### Selected extract
----
Nov. 5 (Bloomberg) -- A Nov. 12 meeting of finance ministers from the euro region may fail to deliver the broad agreement necessary to unfreeze Greece’s bailout, a European official from the Group of 20 nations said.
The meeting, which Luxembourg Prime Minister Jean-Claude Juncker said last week would seek a conclusion to the talks, may just be a step in the process, according to the official, who spoke on condition of anonymity because the negotiations are not public. The official still expects a decision later this month.
Greece, which has received 240 billion euros ($307 billion) in aid pledges from the European Union and the International Monetary Fund since 2010, is under pressure to make more efforts to rein in the budget deficit and deregulate the economy. That alone won’t be enough to unblock payments as a combination of Greek political indecision and economic weakness has jeopardized the country’s efforts to meet a debt target of 120 percent of gross domestic product by 2020.
----
(Items from a data source)
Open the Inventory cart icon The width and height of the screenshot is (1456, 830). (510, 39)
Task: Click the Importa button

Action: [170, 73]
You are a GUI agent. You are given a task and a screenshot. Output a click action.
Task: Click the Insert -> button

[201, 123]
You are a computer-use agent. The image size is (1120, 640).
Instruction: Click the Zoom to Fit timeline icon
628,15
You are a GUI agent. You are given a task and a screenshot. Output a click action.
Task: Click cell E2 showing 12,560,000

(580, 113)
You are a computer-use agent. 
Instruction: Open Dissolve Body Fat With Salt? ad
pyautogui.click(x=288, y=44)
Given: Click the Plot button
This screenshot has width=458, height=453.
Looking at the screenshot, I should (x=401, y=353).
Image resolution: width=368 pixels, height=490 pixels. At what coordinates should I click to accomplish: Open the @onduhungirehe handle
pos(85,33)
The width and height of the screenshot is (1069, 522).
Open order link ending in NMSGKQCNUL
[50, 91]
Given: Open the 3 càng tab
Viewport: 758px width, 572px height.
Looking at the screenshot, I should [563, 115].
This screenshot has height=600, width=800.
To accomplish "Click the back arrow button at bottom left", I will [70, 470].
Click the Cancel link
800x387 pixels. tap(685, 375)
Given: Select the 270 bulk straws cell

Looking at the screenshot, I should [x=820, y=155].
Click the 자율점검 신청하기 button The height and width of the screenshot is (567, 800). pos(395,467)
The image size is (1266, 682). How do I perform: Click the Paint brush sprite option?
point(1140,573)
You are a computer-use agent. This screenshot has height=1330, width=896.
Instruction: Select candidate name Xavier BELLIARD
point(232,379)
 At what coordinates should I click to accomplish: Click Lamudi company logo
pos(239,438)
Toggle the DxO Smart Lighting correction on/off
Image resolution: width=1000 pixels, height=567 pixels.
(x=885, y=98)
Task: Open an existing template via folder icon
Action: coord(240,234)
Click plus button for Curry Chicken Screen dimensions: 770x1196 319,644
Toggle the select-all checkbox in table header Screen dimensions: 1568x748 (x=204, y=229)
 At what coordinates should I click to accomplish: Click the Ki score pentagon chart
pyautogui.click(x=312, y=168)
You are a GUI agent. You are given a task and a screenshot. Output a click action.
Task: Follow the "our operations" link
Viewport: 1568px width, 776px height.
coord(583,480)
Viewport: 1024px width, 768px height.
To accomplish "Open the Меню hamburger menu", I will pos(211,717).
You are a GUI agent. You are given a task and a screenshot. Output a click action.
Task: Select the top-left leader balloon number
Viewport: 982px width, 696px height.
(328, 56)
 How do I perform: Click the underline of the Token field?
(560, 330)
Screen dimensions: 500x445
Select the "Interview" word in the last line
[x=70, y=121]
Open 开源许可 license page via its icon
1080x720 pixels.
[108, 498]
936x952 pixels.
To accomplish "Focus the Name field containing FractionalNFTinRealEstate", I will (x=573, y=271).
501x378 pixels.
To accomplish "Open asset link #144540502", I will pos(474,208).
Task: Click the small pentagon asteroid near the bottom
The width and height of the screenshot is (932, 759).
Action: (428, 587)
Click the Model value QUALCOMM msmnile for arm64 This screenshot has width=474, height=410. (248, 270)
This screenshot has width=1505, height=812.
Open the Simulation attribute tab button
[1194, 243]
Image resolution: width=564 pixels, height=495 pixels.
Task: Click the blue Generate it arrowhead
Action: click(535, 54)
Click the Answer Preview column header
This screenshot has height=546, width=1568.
----
### What you will do
1 > In the Greek bailout report, rewrite the paragraph beginning "Greece, which has received" as a short bulleted list that keeps its main facts.
2 > According to the Greek bailout report, when is the meeting of euro-region finance ministers scheduled?
3 > Extend the Greek bailout report past its final paragraph.

### Activity answers
1 >
- Greece has received 240 billion euros ($307 billion) in aid pledges from the European Union and the International Monetary Fund since 2010.
- It is under pressure to do more to rein in its budget deficit and deregulate its economy.
- Those efforts alone won't be enough to unblock payments.
- Greek political indecision and economic weakness have jeopardized the country's efforts to meet a debt target of 120 percent of GDP by 2020.

2 > November 12.

3 >
The official said a package deal has to include both prior actions by the Greek government on fiscal and economic measures and an agreement from creditors on filling the country’s financing gap and making its debt sustainable. A list of options is being reviewed, according to the official.
Separately, the official said that Spain outlined all the measures that it is taking to strengthen its economy and its banking sector yesterday to the finance officials attending of a G-20 meeting in Mexico City.